Material supplied
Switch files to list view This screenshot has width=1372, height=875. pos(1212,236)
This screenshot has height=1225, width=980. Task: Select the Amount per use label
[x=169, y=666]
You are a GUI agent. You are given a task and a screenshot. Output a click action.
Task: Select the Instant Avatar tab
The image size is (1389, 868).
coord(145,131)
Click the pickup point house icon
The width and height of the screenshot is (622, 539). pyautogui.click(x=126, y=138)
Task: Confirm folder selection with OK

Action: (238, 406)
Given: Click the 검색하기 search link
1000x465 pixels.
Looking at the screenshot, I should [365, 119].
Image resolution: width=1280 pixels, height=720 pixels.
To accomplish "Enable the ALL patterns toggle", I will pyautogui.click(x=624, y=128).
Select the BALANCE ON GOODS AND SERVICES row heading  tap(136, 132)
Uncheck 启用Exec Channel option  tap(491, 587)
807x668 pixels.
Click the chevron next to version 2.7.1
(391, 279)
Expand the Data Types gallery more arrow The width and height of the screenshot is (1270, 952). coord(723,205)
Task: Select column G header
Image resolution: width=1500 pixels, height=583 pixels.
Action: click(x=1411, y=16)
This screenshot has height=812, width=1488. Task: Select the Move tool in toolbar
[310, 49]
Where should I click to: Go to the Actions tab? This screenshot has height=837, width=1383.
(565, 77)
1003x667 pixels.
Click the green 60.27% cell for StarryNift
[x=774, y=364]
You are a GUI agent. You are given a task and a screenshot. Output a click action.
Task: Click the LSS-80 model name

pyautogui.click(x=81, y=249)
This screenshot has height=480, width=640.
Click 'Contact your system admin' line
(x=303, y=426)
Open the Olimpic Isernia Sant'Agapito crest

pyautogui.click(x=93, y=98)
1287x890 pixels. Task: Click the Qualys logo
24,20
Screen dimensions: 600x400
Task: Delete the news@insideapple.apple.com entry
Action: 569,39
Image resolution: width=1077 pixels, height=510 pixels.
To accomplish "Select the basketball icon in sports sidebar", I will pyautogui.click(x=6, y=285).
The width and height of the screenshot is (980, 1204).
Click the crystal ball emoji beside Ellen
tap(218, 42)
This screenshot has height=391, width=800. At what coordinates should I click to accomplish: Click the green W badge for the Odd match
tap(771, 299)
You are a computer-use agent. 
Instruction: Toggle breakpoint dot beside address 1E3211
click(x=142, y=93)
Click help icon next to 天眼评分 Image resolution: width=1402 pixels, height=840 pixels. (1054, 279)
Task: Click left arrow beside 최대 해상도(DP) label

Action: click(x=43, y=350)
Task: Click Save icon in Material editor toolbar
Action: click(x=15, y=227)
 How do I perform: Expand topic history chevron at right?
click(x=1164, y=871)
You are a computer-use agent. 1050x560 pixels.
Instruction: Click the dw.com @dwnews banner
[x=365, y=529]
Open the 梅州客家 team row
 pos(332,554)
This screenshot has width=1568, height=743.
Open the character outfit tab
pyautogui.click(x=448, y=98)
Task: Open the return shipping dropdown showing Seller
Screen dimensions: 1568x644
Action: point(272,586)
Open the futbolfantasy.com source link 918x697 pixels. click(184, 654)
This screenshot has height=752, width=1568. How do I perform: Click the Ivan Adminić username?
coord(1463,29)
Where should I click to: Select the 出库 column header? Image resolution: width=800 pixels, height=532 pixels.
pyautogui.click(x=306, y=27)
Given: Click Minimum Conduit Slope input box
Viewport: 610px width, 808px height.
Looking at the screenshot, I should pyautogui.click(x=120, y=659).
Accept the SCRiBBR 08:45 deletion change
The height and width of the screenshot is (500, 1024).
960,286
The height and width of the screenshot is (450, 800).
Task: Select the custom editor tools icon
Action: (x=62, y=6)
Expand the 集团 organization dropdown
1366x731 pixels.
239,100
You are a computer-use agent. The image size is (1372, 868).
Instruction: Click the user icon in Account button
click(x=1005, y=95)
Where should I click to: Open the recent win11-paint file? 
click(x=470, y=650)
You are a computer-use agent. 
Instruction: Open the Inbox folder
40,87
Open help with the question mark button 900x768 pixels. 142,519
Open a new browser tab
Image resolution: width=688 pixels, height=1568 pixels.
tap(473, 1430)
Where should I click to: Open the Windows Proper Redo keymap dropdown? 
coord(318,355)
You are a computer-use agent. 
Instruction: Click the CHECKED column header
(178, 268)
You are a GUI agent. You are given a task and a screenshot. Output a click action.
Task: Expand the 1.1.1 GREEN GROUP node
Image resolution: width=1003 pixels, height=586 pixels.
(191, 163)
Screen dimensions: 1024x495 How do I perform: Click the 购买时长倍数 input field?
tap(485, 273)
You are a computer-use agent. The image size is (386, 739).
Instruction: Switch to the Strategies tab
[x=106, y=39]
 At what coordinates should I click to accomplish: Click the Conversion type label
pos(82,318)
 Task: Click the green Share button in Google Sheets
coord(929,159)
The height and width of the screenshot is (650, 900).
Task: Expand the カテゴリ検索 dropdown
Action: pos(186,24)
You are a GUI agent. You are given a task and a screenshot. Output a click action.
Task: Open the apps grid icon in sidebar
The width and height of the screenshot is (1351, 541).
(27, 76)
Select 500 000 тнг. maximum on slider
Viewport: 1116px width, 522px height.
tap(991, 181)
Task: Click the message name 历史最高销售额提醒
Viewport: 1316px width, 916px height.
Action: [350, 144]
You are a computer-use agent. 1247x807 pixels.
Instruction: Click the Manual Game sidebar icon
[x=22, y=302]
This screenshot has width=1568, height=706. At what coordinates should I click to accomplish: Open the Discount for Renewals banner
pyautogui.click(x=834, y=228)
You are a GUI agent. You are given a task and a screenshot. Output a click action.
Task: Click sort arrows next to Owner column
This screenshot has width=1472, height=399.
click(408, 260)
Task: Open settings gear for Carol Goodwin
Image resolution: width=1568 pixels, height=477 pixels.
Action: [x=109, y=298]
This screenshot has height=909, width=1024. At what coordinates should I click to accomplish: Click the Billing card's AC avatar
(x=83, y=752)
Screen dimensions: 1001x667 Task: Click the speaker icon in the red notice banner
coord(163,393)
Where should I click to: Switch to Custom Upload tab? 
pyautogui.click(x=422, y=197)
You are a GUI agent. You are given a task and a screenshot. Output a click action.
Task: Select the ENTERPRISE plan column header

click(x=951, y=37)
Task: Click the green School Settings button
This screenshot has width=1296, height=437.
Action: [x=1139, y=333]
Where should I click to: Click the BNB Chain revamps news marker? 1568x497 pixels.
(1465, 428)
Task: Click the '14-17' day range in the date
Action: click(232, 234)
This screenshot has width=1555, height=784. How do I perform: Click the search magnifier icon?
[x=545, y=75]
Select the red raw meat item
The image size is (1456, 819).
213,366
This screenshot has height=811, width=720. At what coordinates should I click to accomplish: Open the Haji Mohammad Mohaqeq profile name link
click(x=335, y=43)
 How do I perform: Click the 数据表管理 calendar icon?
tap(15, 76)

Try it
Every entry in the listing should be retyped exactly.

Result for this exercise
Switch files to list view This screenshot has width=1372, height=875. pos(1212,236)
This screenshot has height=1225, width=980. Task: Select the Amount per use label
[x=169, y=666]
You are a GUI agent. You are given a task and a screenshot. Output a click action.
Task: Select the Instant Avatar tab
The image size is (1389, 868).
coord(145,131)
Click the pickup point house icon
The width and height of the screenshot is (622, 539). pyautogui.click(x=126, y=138)
Task: Confirm folder selection with OK

Action: (238, 406)
Given: Click the 검색하기 search link
1000x465 pixels.
Looking at the screenshot, I should [365, 119].
Image resolution: width=1280 pixels, height=720 pixels.
To accomplish "Enable the ALL patterns toggle", I will pyautogui.click(x=624, y=128).
Select the BALANCE ON GOODS AND SERVICES row heading  tap(136, 132)
Uncheck 启用Exec Channel option  tap(491, 587)
807x668 pixels.
Click the chevron next to version 2.7.1
(391, 279)
Expand the Data Types gallery more arrow The width and height of the screenshot is (1270, 952). coord(723,205)
Task: Select column G header
Image resolution: width=1500 pixels, height=583 pixels.
Action: click(x=1411, y=16)
This screenshot has height=812, width=1488. Task: Select the Move tool in toolbar
[310, 49]
Where should I click to: Go to the Actions tab? This screenshot has height=837, width=1383.
(565, 77)
1003x667 pixels.
Click the green 60.27% cell for StarryNift
[x=774, y=364]
You are a GUI agent. You are given a task and a screenshot. Output a click action.
Task: Click the LSS-80 model name

pyautogui.click(x=81, y=249)
This screenshot has height=480, width=640.
Click 'Contact your system admin' line
(x=303, y=426)
Open the Olimpic Isernia Sant'Agapito crest

pyautogui.click(x=93, y=98)
1287x890 pixels. Task: Click the Qualys logo
24,20
Screen dimensions: 600x400
Task: Delete the news@insideapple.apple.com entry
Action: 569,39
Image resolution: width=1077 pixels, height=510 pixels.
To accomplish "Select the basketball icon in sports sidebar", I will pyautogui.click(x=6, y=285).
The width and height of the screenshot is (980, 1204).
Click the crystal ball emoji beside Ellen
tap(218, 42)
This screenshot has height=391, width=800. At what coordinates should I click to accomplish: Click the green W badge for the Odd match
tap(771, 299)
You are a computer-use agent. 
Instruction: Toggle breakpoint dot beside address 1E3211
click(x=142, y=93)
Click help icon next to 天眼评分 Image resolution: width=1402 pixels, height=840 pixels. (1054, 279)
Task: Click left arrow beside 최대 해상도(DP) label

Action: click(x=43, y=350)
Task: Click Save icon in Material editor toolbar
Action: click(x=15, y=227)
 How do I perform: Expand topic history chevron at right?
click(x=1164, y=871)
You are a computer-use agent. 1050x560 pixels.
Instruction: Click the dw.com @dwnews banner
[x=365, y=529]
Open the 梅州客家 team row
 pos(332,554)
This screenshot has width=1568, height=743.
Open the character outfit tab
pyautogui.click(x=448, y=98)
Task: Open the return shipping dropdown showing Seller
Screen dimensions: 1568x644
Action: point(272,586)
Open the futbolfantasy.com source link 918x697 pixels. click(184, 654)
This screenshot has height=752, width=1568. How do I perform: Click the Ivan Adminić username?
coord(1463,29)
Where should I click to: Select the 出库 column header? Image resolution: width=800 pixels, height=532 pixels.
pyautogui.click(x=306, y=27)
Given: Click Minimum Conduit Slope input box
Viewport: 610px width, 808px height.
Looking at the screenshot, I should pyautogui.click(x=120, y=659).
Accept the SCRiBBR 08:45 deletion change
The height and width of the screenshot is (500, 1024).
960,286
The height and width of the screenshot is (450, 800).
Task: Select the custom editor tools icon
Action: (x=62, y=6)
Expand the 集团 organization dropdown
1366x731 pixels.
239,100
You are a computer-use agent. The image size is (1372, 868).
Instruction: Click the user icon in Account button
click(x=1005, y=95)
Where should I click to: Open the recent win11-paint file? 
click(x=470, y=650)
You are a computer-use agent. 
Instruction: Open the Inbox folder
40,87
Open help with the question mark button 900x768 pixels. 142,519
Open a new browser tab
Image resolution: width=688 pixels, height=1568 pixels.
tap(473, 1430)
Where should I click to: Open the Windows Proper Redo keymap dropdown? 
coord(318,355)
You are a computer-use agent. 
Instruction: Click the CHECKED column header
(178, 268)
You are a GUI agent. You are given a task and a screenshot. Output a click action.
Task: Expand the 1.1.1 GREEN GROUP node
Image resolution: width=1003 pixels, height=586 pixels.
(191, 163)
Screen dimensions: 1024x495 How do I perform: Click the 购买时长倍数 input field?
tap(485, 273)
You are a computer-use agent. The image size is (386, 739).
Instruction: Switch to the Strategies tab
[x=106, y=39]
 At what coordinates should I click to accomplish: Click the Conversion type label
pos(82,318)
 Task: Click the green Share button in Google Sheets
coord(929,159)
The height and width of the screenshot is (650, 900).
Task: Expand the カテゴリ検索 dropdown
Action: pos(186,24)
You are a GUI agent. You are given a task and a screenshot. Output a click action.
Task: Open the apps grid icon in sidebar
The width and height of the screenshot is (1351, 541).
(27, 76)
Select 500 000 тнг. maximum on slider
Viewport: 1116px width, 522px height.
tap(991, 181)
Task: Click the message name 历史最高销售额提醒
Viewport: 1316px width, 916px height.
Action: [350, 144]
You are a computer-use agent. 1247x807 pixels.
Instruction: Click the Manual Game sidebar icon
[x=22, y=302]
This screenshot has width=1568, height=706. At what coordinates should I click to accomplish: Open the Discount for Renewals banner
pyautogui.click(x=834, y=228)
You are a GUI agent. You are given a task and a screenshot. Output a click action.
Task: Click sort arrows next to Owner column
This screenshot has width=1472, height=399.
click(408, 260)
Task: Open settings gear for Carol Goodwin
Image resolution: width=1568 pixels, height=477 pixels.
Action: [x=109, y=298]
This screenshot has height=909, width=1024. At what coordinates should I click to accomplish: Click the Billing card's AC avatar
(x=83, y=752)
Screen dimensions: 1001x667 Task: Click the speaker icon in the red notice banner
coord(163,393)
Where should I click to: Switch to Custom Upload tab? 
pyautogui.click(x=422, y=197)
You are a GUI agent. You are given a task and a screenshot. Output a click action.
Task: Select the ENTERPRISE plan column header

click(x=951, y=37)
Task: Click the green School Settings button
This screenshot has width=1296, height=437.
Action: [x=1139, y=333]
Where should I click to: Click the BNB Chain revamps news marker? 1568x497 pixels.
(1465, 428)
Task: Click the '14-17' day range in the date
Action: click(232, 234)
This screenshot has width=1555, height=784. How do I perform: Click the search magnifier icon?
[x=545, y=75]
Select the red raw meat item
The image size is (1456, 819).
213,366
This screenshot has height=811, width=720. At what coordinates should I click to accomplish: Open the Haji Mohammad Mohaqeq profile name link
click(x=335, y=43)
 How do I perform: Click the 数据表管理 calendar icon?
tap(15, 76)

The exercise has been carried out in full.